WinGate Forums

[sduffey]

I am still running 6.22. I have an APC digital KVM on our network that I want to punch through the Wingate server to access. The problem is the web based interface on the KVM uses SSL. I created an incoming SSL connection in Wingate that is configured to forward to the KVM's ip address. However when I try to connect from the outside the page never loads and just spins. On the Wingate side I see the incoming connection but it just shows me trying to load "http://" and nothing else. I have the SSL connection configured to look for a specific URL to forward to the kvm like, "apckvm.mydomain.com" I have it forwarding any such request to the kvm on port 443.

What am I doing wrong?

[adrien]

Hi

what do you mean by "I created an incoming SSL connection in Wingate that is configured to forward to the KVM's ip address"

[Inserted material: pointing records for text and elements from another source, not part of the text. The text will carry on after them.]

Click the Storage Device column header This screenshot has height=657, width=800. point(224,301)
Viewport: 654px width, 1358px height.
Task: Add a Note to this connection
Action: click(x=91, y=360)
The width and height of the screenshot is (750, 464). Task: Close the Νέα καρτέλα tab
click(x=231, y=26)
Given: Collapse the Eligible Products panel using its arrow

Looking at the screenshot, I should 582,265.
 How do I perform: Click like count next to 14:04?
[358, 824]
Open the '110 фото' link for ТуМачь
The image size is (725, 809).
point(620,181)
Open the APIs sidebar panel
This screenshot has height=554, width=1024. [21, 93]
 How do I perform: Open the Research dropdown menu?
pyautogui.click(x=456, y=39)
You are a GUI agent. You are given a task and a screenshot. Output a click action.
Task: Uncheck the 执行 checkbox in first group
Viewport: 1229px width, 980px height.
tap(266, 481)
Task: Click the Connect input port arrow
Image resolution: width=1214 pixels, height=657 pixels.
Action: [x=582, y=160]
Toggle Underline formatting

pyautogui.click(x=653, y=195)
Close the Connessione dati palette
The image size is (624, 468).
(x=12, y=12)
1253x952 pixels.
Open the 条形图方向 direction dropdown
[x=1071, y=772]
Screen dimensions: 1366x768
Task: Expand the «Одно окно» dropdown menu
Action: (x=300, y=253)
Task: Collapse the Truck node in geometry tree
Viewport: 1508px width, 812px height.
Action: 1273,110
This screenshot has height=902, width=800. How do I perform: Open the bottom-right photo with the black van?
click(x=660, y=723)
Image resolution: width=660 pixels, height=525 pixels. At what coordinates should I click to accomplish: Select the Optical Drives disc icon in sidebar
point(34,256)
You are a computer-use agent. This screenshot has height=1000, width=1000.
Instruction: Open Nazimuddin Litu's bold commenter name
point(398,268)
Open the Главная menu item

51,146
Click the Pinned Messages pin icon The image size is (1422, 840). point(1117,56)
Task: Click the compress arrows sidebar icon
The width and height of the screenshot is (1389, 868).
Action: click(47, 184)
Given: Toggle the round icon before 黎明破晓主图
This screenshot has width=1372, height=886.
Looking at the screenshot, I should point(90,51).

Is this a TCP mapping proxy which has SSL associated with its binding?

If so, you'll break the end-to-end SSL encryption with the KVM, since the connection between the client and WinGate will be SSL, but WinGate will make a non-SSL connection to the KVM.

Simply turning off SSL on the binding should fix this, then the SSL negotiation will go through to the KVM.

Adrien

[sduffey]

Yes it is a TCP mapping. So to turn off SSL I just need to deselect "Allow any port to be connected) under the https portion of the mapping?

[adrien]

you mean the encryption tab?

the encryption tab is related to qbik proprietary encryption, not SSL... it was originally designed/intended way back in like 1997 to enable 2 WinGates to set up a secure TCP tunnel across the internet.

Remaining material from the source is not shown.